Where is the Love? Thoughts on Teachers and Teaching That Educational Reformers Don’t Seem To Get

master teacherI have been teaching for 45 years. My first students, in the Columbia Upward Bound Program, included a 15-year-old who was destined for greatness and a 15-year-old who wouldn’t say a word to me or his peers. Being able to connect to both of them, using very different methods, hooked me for life on the challenge of building the confidence and trust required to make learning possible among a diverse group of people.

It is precisely the importance of building trust which is absent from the dominant discourse about education today. Achieving mastery of a fixed body of material is prioritized; opening minds, healing hearts, and building confidence are widely neglected as “soft” attributes not amenable to measurement and evaluation.

Che Guevara once said “ The true revolutionary is guided by feelings of great love.” I would say the same about teaching. “The true teacher is guided by feelings of great love.”

How do you measure love? How do you assess it?

Governments are now spending billions of dollars on complex mathematical formulas to rate teacher effectiveness. Every single measure they have created circumvents the attributes that make teachers love their jobs and which influence students the most

A great teacher gets inside a student’s head, becomes part of the student’s conscience, becomes a moral compass that may offer guidance ten, twenty years after the student was in their class. Things the teacher said during a lecture, wrote in the margin of a research paper, whispered to the student in a private meeting, may come up in the most unexpected times and places. Books, films and songs the teacher recommended may be ones passed on to friends, co-workers and children.

mark naisonI am saying this from experience as well as inference. I had teachers who inspired me to do things I never dreamed were possible. They did this not only by modeling a passion for learning in their lectures and the way they comported themselves, but by letting me know that despite my rough edges and uneven writing stills,, there was nothing I couldn’t achieve as a scholar if I dared to give myself wholly to the subject I was investigating and kept trying to hone and refine my prose style.

Those teachers – and I will name them because they are all worth honoring – Edward Said, Paul Noyes, Walter Metzger, James Shenton – provided me with a model of the teacher and scholar I wanted to be. They are with me every time I walk into a classroom

How do you measure that ?

I know so many great teachers and they are all filled with love for their students and love for their jobs. Every single reform measure introduced in the last ten years is crushing and demoralizing them

mark naisonSomeday, we will realize that if we really want to instill a passion for learning in young people, we have to honor and support our best teachers and encourage our most talented and idealistic young people to be teachers for life.

And that means we have to leave room for intangibles like love and trust in how we judge what goes on in schools and understand that the results of great teaching are experienced over a life time, not by tests you administer three or four times a year.

Mark Naison
With a Brooklyn Accent 


  1. Joe Weinstein says

    Yes, your effective teaching ultimately relies on a love for the students, a commitment to truly helping them.
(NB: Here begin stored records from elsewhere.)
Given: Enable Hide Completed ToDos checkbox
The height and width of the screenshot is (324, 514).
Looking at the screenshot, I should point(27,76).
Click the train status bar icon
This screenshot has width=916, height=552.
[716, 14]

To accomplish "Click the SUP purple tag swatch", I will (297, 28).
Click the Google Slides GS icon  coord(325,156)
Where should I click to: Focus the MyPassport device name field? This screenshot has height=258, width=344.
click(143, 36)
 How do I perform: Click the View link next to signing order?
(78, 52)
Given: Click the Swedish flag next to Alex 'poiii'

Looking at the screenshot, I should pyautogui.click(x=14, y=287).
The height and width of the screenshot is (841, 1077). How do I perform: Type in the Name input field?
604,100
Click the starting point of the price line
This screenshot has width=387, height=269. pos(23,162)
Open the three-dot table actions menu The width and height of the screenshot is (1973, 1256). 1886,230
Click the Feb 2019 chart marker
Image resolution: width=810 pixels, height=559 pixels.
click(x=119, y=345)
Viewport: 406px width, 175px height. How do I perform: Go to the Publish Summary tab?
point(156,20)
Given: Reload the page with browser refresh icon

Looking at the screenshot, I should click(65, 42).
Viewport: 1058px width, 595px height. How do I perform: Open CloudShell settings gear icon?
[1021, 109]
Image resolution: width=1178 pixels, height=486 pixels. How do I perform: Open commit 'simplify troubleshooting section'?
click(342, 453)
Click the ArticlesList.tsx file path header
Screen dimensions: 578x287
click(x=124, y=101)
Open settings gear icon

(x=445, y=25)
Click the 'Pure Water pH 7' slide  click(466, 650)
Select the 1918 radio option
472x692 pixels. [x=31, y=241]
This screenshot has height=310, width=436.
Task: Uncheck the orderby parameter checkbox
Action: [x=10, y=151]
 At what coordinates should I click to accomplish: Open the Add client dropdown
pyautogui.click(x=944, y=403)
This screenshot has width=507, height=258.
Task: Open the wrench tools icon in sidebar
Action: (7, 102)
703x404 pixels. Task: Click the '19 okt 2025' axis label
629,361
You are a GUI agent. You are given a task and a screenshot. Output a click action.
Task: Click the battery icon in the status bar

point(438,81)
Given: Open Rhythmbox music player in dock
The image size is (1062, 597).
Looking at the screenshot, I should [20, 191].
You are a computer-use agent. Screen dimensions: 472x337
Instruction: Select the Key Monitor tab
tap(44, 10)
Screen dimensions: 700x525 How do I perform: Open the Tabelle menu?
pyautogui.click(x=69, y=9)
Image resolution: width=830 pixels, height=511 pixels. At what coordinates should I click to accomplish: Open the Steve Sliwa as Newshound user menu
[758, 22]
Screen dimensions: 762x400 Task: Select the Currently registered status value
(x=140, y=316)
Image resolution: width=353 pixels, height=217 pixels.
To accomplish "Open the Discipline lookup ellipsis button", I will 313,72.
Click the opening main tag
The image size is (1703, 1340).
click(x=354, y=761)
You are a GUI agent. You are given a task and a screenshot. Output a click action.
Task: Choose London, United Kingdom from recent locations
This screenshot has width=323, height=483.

Of course, depending on the student and the time and place, your helpful acts can vary; you may organize and present facts, or demonstrate and collaborate in order to develop a skill, or counsel to give crucial emotional support.

    As Naison correctly notes, reformers err badly to stress mastery of facts rather than loving support and development of the whole person. But his view too seems unwittingly to incorporate some big misconceptions. He writes: “Someday, we will realize that if we really want to instill a passion for learning in young people, we have to honor and support our best teachers and encourage our most talented and idealistic young people to be teachers for life.”

    Well, I had some fine teachers, sympathetic and loving teachers, K-PhD. But they were NOT what was needed to ‘instilled a passion for learning’ in me. I was ready to learn anyhow. These teachers just constructively (and often lovingly) exploited and reinforced my existing passion for learning.

    The normal human child already has a passion to explore and learn – both in school – if that’s where she wants to (or is forced to) spend her time – and out of school. It’s part of our evolved survival mechanism.

    The normal human child and adult already are self-‘teachers for life’. Arguably our most important skills are learning skills, and the most important of these is our ability to self-teach: to direct our own learning. These skills can be honed and improved, but in any event a normal vital human being already has them and relies on them. If years of childhood and youth schooling have any constructive mission at all, the foremost one has to be to enable and aid the normally already existing passion (and instinct and skills) to be self-teaching for life.

    Good loving parents are key to supporting and letting that passion operate – so that it is reinforced and constructively applied rather than suppressed or destructively diverted. Second most important are other strategically placed adults, like teachers. But heaven help us if we – or millions of our fellows – think we must rely on professionals to ‘instill’, in ourselves or in others, essential passions that come naturally. After reading Naison’s evidently heartfelt article, I am sorry that – at least to go by what he sees happening – too many teachers too much of the time see themselves as forced to not simply to exploit a natural passion but first to labor to re-instill it.